BEEN THERE: Jacqueline and I visited there in August 1998; see photos below.
"Is this heaven?" -- Ray Liotta, as Shoeless Joe Jackson. "No, it's Iowa." -- Kevin Costner, as Ray Kinsella.
"The one constant through the years, Ray, is baseball." James Earl Jones, as retired radical author Terence Mann, to Kevin Costner.
"If you build it, he will come." -- The Voice to Kevin Costner.
"Ease his pain." -- The Voice to Kevin Costner.
"Go the distance." -- The Voice to Kevin Costner.
This mystical little ballpark sits on a slope leading down to a stream, which visitors cross on their way into the parking lot. The field is therefore inclined rather significantly, with the right field edge being about five feet above home plate. In much of urban America, Iowa has the reputation for being an endless flatland, but in fact it consists mostly of rolling hills. The land on which this movie set was constructed actually stretches across a property line, and there are two separate gravel driveways leading in from the county road. After the movie was completed, the owner of the land in left and center field plowed under his half of the field and planted corn there, obviously motivated by rational business concerns. After many earnest appeals from baseball fans, they relented and started competing for tourist dollars by building a separate souvenir stand on their side.
CINEMA: The "Field of Dreams" was featured in the classic movie Field of Dreams (1988), obviously, or else it never would have been built.
I was surprised to learn from Philip Lowry's book Green Cathdrals that the field dimensions are so small. The seating capacity of 84 is based on 12 seats in each of the seven rows of the wooden bleacher behind first base.
One of the magical aspects of the movie was the way the players vanished into the cornfield after they finished playing.

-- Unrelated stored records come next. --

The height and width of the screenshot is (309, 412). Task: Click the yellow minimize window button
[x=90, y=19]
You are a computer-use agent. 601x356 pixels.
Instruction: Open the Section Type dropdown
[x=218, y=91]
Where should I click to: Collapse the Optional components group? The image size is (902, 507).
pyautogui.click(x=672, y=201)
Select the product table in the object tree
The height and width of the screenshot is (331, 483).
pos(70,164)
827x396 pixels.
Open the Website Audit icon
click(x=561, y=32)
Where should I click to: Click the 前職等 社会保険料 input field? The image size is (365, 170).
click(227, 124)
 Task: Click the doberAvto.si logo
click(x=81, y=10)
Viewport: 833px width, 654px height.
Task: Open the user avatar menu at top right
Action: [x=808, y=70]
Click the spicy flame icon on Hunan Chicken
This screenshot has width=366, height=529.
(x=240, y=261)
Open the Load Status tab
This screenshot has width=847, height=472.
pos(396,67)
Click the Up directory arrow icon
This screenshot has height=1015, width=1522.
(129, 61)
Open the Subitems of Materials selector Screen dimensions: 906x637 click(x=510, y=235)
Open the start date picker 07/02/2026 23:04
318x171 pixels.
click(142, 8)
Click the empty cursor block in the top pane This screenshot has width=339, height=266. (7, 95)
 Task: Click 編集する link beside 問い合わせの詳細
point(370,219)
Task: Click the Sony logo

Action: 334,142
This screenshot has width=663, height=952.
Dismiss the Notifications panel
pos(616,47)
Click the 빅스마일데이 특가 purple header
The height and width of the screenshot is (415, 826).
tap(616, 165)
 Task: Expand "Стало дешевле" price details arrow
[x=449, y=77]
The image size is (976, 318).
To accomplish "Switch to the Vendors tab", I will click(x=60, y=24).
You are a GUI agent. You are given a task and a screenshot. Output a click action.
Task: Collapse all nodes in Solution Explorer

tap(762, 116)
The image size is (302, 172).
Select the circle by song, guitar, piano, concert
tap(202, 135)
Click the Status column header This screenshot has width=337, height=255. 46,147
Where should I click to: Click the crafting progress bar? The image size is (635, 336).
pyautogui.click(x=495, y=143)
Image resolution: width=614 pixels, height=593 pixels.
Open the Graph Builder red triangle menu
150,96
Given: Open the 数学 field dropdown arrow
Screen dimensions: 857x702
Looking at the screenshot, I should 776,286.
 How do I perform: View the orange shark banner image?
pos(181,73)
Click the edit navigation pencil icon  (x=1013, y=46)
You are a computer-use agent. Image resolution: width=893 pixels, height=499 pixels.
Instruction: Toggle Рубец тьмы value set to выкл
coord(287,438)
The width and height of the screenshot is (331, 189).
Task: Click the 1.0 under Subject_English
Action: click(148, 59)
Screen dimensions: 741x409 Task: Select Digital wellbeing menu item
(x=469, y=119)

For a recreation of that movie special effect, see the cornfield photo below. (Speaking of which, late summer is by far the best time of year to visit the Field of Dreams, to get the closest "feel" to the original movie.) The reincarnated ghost players had to stay within the playing field or else forfeit their once-in-an-afterlifetime excursion into mortal existence once and for all. Burt Lancaster, as the rookie who only played for one inning in the major leagues before pursuing a career in medicine, saved Ray Kinsella's daughter's life. Links to relevant Web sites about the movie, and the book by W. P. Kinsella on which it was based, are found at the bottom of this page.
Indulging in fantasy is not everyone's cup of tea, but as long as baseball retains its special place in the hearts of Americans, this place will continue to serve a sanctuary from the rapid-fire, harshness of modern life. If you're anywhere close, take a couple extra hours to pay a visit. It's located a couple miles northeast of Dyersville, Iowa, which is about 25 miles west of Dubuque. The town has two other claims to fame: the Basilica of St. Francis Xavier, which has a very impressive twin spire, and the National Farm Toy Museum.